Time-Average Stochastic Optimization with Non-convex Decision Set and its Convergence

TL;DR

This paper analyzes the convergence behavior of time-average stochastic optimization with non-convex decision sets, revealing phases and conditions for improved convergence times, applicable in networking and operations research.

Contribution

It demonstrates that Lyapunov optimization exhibits distinct transient and steady state phases, and provides improved convergence time bounds under certain assumptions.

Findings

Convergence time is $O(1/\epsilon)$ with a unique Lagrange multiplier.

Convergence time is $O(1/\epsilon^{1.5})$ under non-polyhedral conditions.
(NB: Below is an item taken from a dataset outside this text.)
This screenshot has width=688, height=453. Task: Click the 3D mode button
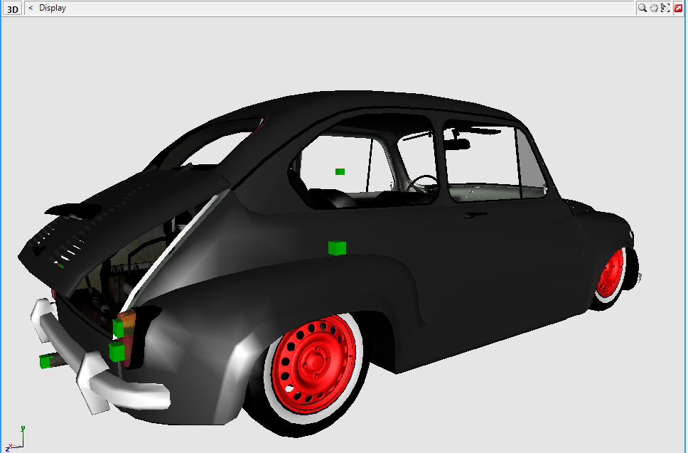pyautogui.click(x=11, y=7)
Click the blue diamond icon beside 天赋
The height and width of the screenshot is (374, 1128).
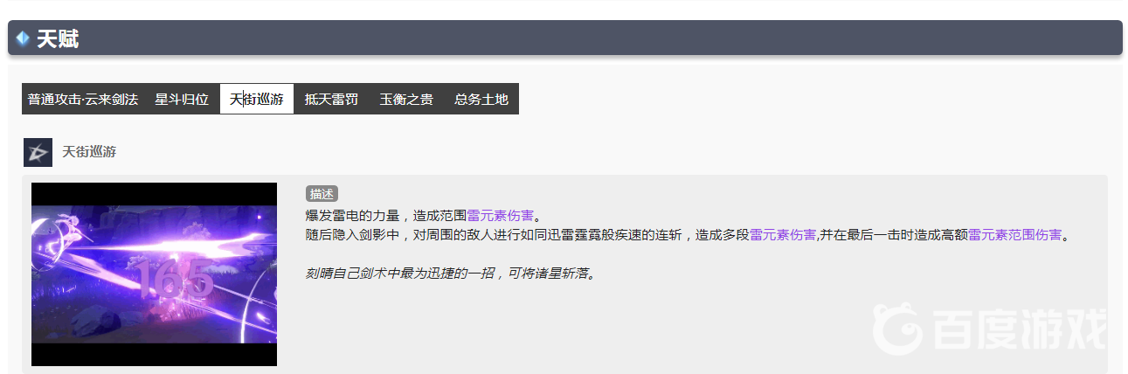(x=23, y=38)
Simulations suggest broader applicability beyond the assumptions.

Abstract

This paper considers time-average stochastic optimization, where a time average decision vector, an average of decision vectors chosen in every time step from a time-varying (possibly non-convex) set, minimizes a convex objective function and satisfies convex constraints. This formulation has applications in networking and operations research. In general, time-average stochastic optimization can be solved by a Lyapunov optimization technique. This paper shows that the technique exhibits a transient phase and a steady state phase. When the problem has a unique vector of Lagrange multipliers, the convergence time can be improved. By starting the time average in the steady state the convergence times become $O(1/\epsilon)$ under a locally-polyhedral assumption and $O(1/\epsilon^{1.5})$ under a locally-non-polyhedral assumption, where $\epsilon$ denotes the proximity to the optimal objective cost. Simulations suggest that the results may hold more generally without the unique Lagrange multiplier assumption.